What is asked -
**1)** In the Testify band profile, which two brothers founded the band?
**2)** Return the passage of the Testify band profile from "Testify was a" up to and including "victims of 9/11.", copied word for word.

Source extract -
- Brent Swanner, Kenneth Swanner, Landon Thompson

Background information
- Origin: Louisiana
- Genres: CCM, southern gospel, adult contemporary
- Occupations: Singers, musicians
- Years active: 1995 - 2012
- Labels: SonSound, SonSound Masterpiece, Chapel
- Past members: Brent Swanner Kenneth Swanner Landon Thompson Daniel Steele Philip Bergeron Nathan Thompson

= Testify (Christian band) =

American band

Testify was a Southern Gospel/Contemporary Christian vocal band founded by two brothers, Kenneth Swanner and Brent Swanner in 1995. The band performed at the Southern Baptist Convention, multiple State Baptist Conventions, Gaither Homecoming Concerts, Chick-fil-a Corporate Headquarters, Theaters in Branson, at TBN, the Grand Ole Opry, GMT and in Nashville for a concert at Lifeway Christian Resource Center of the Southern Baptist Convention. In October 2001 Testify performed at the Roy Acuff Theater for the "Heal Our Land Benefit Concert" for the victims of 9/11.

Data rows -
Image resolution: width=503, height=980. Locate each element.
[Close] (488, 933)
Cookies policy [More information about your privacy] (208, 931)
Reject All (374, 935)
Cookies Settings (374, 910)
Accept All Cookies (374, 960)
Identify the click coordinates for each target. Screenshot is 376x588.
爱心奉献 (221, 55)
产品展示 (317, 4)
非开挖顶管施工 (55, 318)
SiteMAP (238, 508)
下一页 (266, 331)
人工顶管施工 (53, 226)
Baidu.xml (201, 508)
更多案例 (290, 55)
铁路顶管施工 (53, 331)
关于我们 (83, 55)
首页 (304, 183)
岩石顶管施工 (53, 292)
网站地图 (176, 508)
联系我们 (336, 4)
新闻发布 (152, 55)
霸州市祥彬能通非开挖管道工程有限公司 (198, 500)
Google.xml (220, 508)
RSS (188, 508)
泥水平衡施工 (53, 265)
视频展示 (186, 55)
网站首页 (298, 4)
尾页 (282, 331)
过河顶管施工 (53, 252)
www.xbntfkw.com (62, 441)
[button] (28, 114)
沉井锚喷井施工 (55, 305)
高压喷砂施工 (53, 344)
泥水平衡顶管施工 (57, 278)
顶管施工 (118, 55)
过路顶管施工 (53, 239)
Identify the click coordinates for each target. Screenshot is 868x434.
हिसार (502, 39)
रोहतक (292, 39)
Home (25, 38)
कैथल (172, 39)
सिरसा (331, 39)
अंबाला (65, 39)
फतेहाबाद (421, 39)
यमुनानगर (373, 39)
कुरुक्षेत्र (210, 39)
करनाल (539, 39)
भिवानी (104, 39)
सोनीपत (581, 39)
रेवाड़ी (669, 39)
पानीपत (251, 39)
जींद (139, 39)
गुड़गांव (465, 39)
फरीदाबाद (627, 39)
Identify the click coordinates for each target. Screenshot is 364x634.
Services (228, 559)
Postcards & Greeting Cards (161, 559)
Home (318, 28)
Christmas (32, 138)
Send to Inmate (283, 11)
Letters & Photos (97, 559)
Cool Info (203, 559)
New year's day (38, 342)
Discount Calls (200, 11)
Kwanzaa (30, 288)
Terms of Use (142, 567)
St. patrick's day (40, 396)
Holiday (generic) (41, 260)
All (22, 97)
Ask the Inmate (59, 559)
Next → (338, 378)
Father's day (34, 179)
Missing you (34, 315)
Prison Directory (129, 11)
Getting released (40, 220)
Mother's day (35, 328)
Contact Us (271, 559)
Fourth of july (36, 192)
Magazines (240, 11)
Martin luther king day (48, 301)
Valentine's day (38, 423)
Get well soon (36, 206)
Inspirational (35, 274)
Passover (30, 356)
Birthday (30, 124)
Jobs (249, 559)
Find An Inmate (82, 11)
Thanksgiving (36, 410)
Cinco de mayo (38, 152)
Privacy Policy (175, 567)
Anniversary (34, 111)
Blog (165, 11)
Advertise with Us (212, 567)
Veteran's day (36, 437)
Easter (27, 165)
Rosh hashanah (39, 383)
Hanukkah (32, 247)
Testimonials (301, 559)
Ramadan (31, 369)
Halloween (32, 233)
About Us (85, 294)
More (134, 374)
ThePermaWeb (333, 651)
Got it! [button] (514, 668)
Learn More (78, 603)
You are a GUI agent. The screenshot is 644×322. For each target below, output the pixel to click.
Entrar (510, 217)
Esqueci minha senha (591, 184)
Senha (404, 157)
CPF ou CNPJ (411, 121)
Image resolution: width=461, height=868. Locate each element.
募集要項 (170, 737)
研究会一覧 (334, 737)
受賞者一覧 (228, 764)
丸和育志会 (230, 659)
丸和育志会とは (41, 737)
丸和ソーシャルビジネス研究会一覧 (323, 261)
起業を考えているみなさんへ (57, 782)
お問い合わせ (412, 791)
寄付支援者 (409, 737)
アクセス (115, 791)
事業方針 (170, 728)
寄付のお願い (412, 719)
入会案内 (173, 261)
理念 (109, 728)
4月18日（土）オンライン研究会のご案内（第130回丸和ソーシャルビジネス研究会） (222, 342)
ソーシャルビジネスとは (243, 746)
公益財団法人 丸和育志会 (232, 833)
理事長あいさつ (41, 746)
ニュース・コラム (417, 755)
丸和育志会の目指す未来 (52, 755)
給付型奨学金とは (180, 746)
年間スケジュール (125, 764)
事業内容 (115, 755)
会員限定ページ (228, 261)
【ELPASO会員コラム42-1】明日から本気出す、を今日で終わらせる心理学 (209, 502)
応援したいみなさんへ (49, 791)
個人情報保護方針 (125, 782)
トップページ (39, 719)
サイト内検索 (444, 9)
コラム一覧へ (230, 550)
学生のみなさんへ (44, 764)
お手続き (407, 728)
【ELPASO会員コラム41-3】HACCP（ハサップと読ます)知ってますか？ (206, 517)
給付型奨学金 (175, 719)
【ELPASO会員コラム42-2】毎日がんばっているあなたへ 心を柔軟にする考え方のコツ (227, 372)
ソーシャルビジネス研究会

Results by task -
**1)** Kenneth Swanner and Brent Swanner.

**2)**
Testify was a Southern Gospel/Contemporary Christian vocal band founded by two brothers, Kenneth Swanner and Brent Swanner in 1995. The band performed at the Southern Baptist Convention, multiple State Baptist Conventions, Gaither Homecoming Concerts, Chick-fil-a Corporate Headquarters, Theaters in Branson, at TBN, the Grand Ole Opry, GMT and in Nashville for a concert at Lifeway Christian Resource Center of the Southern Baptist Convention. In October 2001 Testify performed at the Roy Acuff Theater for the "Heal Our Land Benefit Concert" for the victims of 9/11.